Older Women With Unusually High Blood Sugar Levels Run Increased Risk of Frailty
Frailty is a condition associated with aging that boosts risks of poor health, falls, disability and death. Signs of frailty include weakness, weight loss, slow walking speed, exhaustion and low activity levels.
Frailty seems to involve problems or "dysfunctions" in many body systems. Research has shown that health problems such as heart disease, obesity, and diabetes can all boost risks of frailty.
People with diabetes have dangerously high levels of glucose, a form of sugar, in their blood because their bodies can't use the sugar properly. Unfortunately, growing numbers of older adults are being diagnosed with diabetes, which contributes to many health problems, including frailty. Type 2 diabetes is the most common form of the disease. Unhealthy eating habits, overweight, a sedentary lifestyle, and other "risk factors" can boost the odds of developing type 2 diabetes.
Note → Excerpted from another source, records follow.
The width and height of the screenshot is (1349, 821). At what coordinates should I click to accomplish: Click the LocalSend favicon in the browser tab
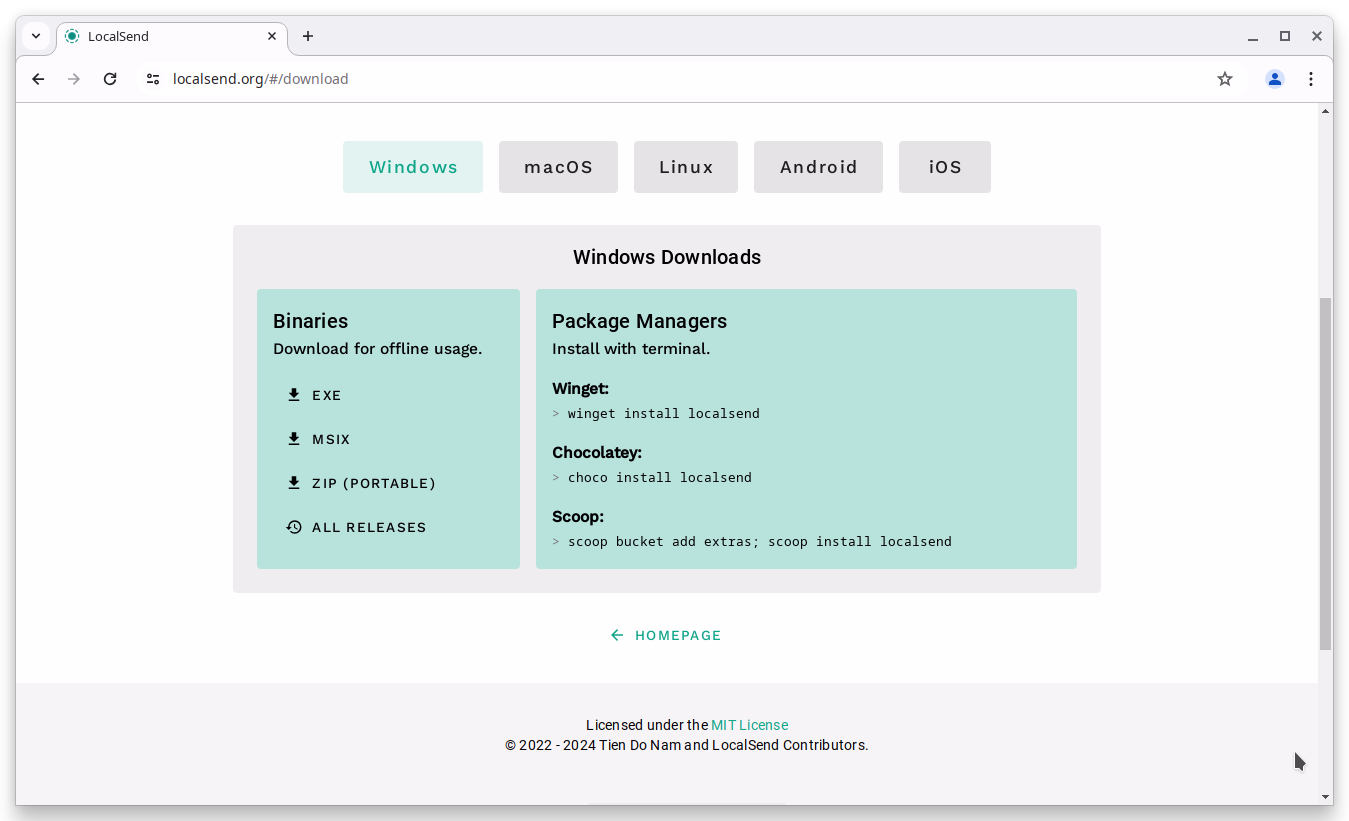[71, 36]
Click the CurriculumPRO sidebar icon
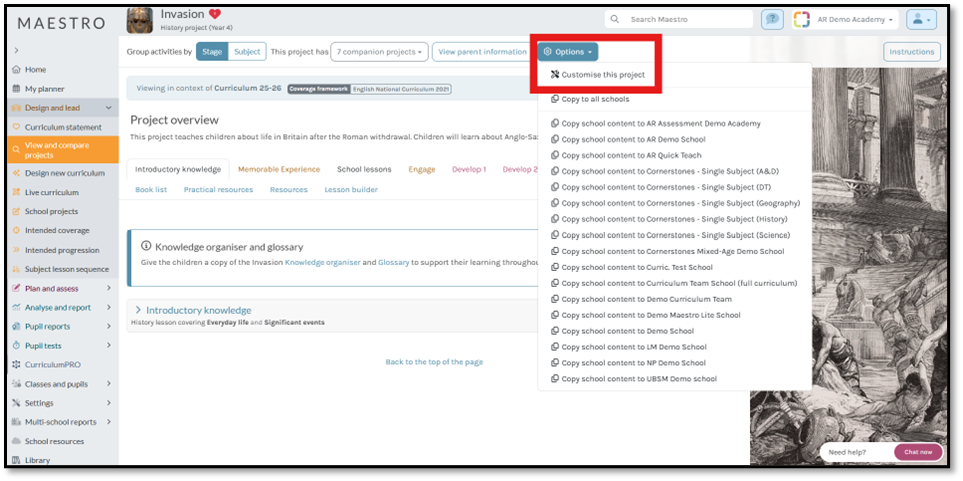Image resolution: width=963 pixels, height=481 pixels. 15,365
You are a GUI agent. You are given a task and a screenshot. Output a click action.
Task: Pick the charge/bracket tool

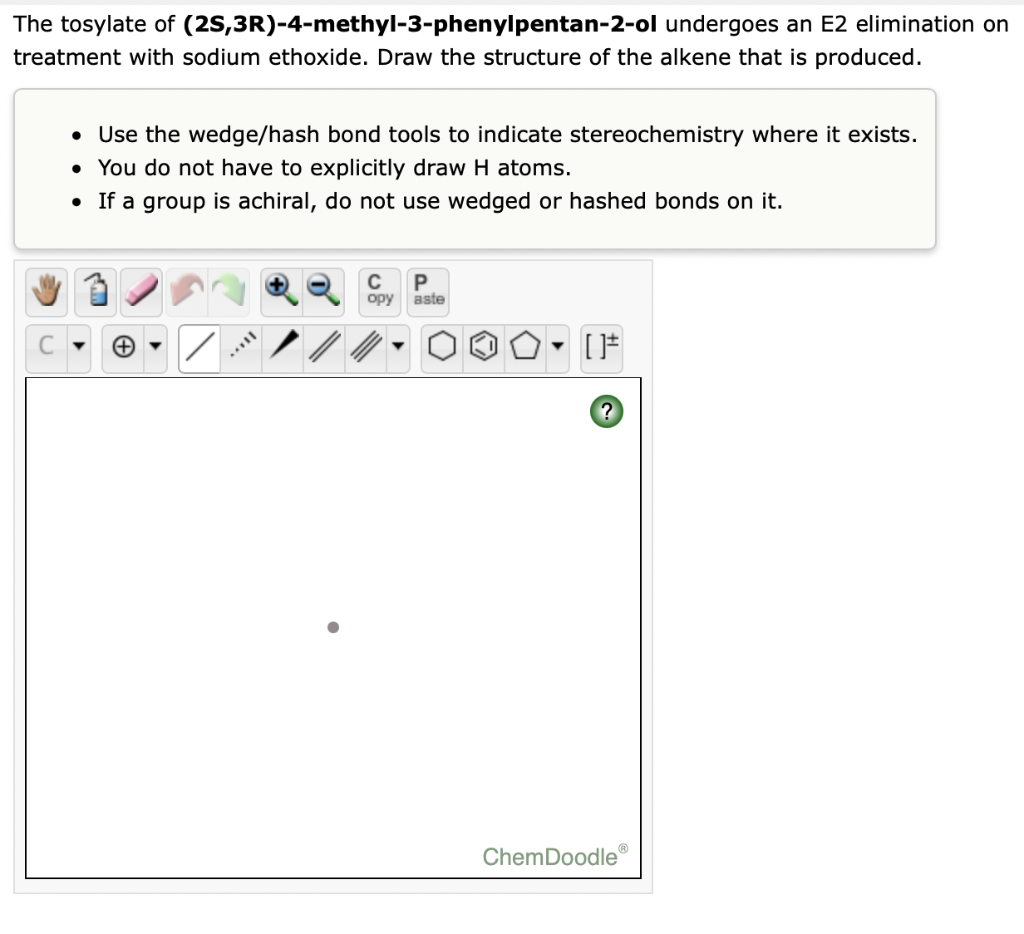tap(601, 347)
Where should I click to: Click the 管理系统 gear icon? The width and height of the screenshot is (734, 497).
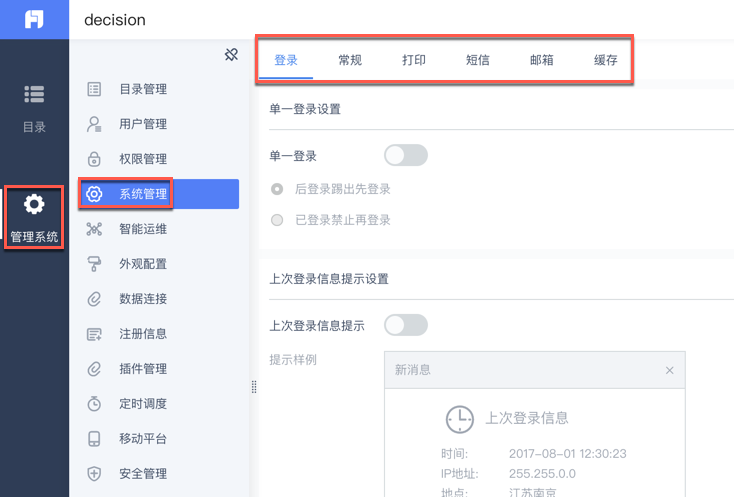click(x=34, y=204)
If you have pre-diabetes, you have blood sugar levels that are higher than normal, or mild hyperglycemia, but not high enough to be classified as "diabetes." At a higher level of blood sugar, that is, a higher level of hyperglycemia, you have actual diabetes.
New Research in the Journal of the American Geriatrics Society
To find out whether hyperglycemia, like diabetes and pre-diabetes, is associated with frailty in later life, researchers studied more than 500 women, aged 70 to 79. The women had volunteered to participate in two large studies called the Women's Health and Aging Studies I and II. The women filled out questionnaires about their health, and had medical exams in which healthcare providers, among other things, measured their blood sugar levels and checked for five symptoms of frailty: weight loss, weakness, exhaustion, slowness and low physical activity.
Using data from these studies, the researchers checked to see whether women with hyperglycemia ran an increased risk of either frailty, which they defined as having three or more of the five symptoms for frailty, or "pre-frailty," which was defined as having one or two of these symptoms. These women with hyperglycemia would have either pre-diabetes or well-treated diabetes, if the hyperglycemia is just above normal, or diabetes that is poorly controlled, if the hyperglycemia is more severe.
Women with blood sugar levels just above normal didn't run an increased risk of frailty or "pre-frailty," the researchers report in the May 2009 issue of the Journal of the American Geriatrics Society. But women with higher blood sugar levels did. In fact, the higher the blood sugar - and the more marked their hyperglycemia - the greater the risk, the researchers found. This was the case even after the researchers took into account other health problems that can also boost risks of frailty.
In light of this, they conclude that further research examining the effect of hyperglycemia on risk of frailty is needed.
The summary above is from the full report titled, "Is Hyperglycemia Associated with Frailty Status in Older Women?" It is in the May 2009 issue of the Journal of the American Geriatrics Society (Volume 57, Issue 5). The report is authored by Caroline S. Blaum, MD, MS; Qian Li Xue, PhD; Jing Tian, PhD; Richard D. Semba, MD, MPH; Linda P. Fried, MD, MPH; and Jeremy Walston, MD.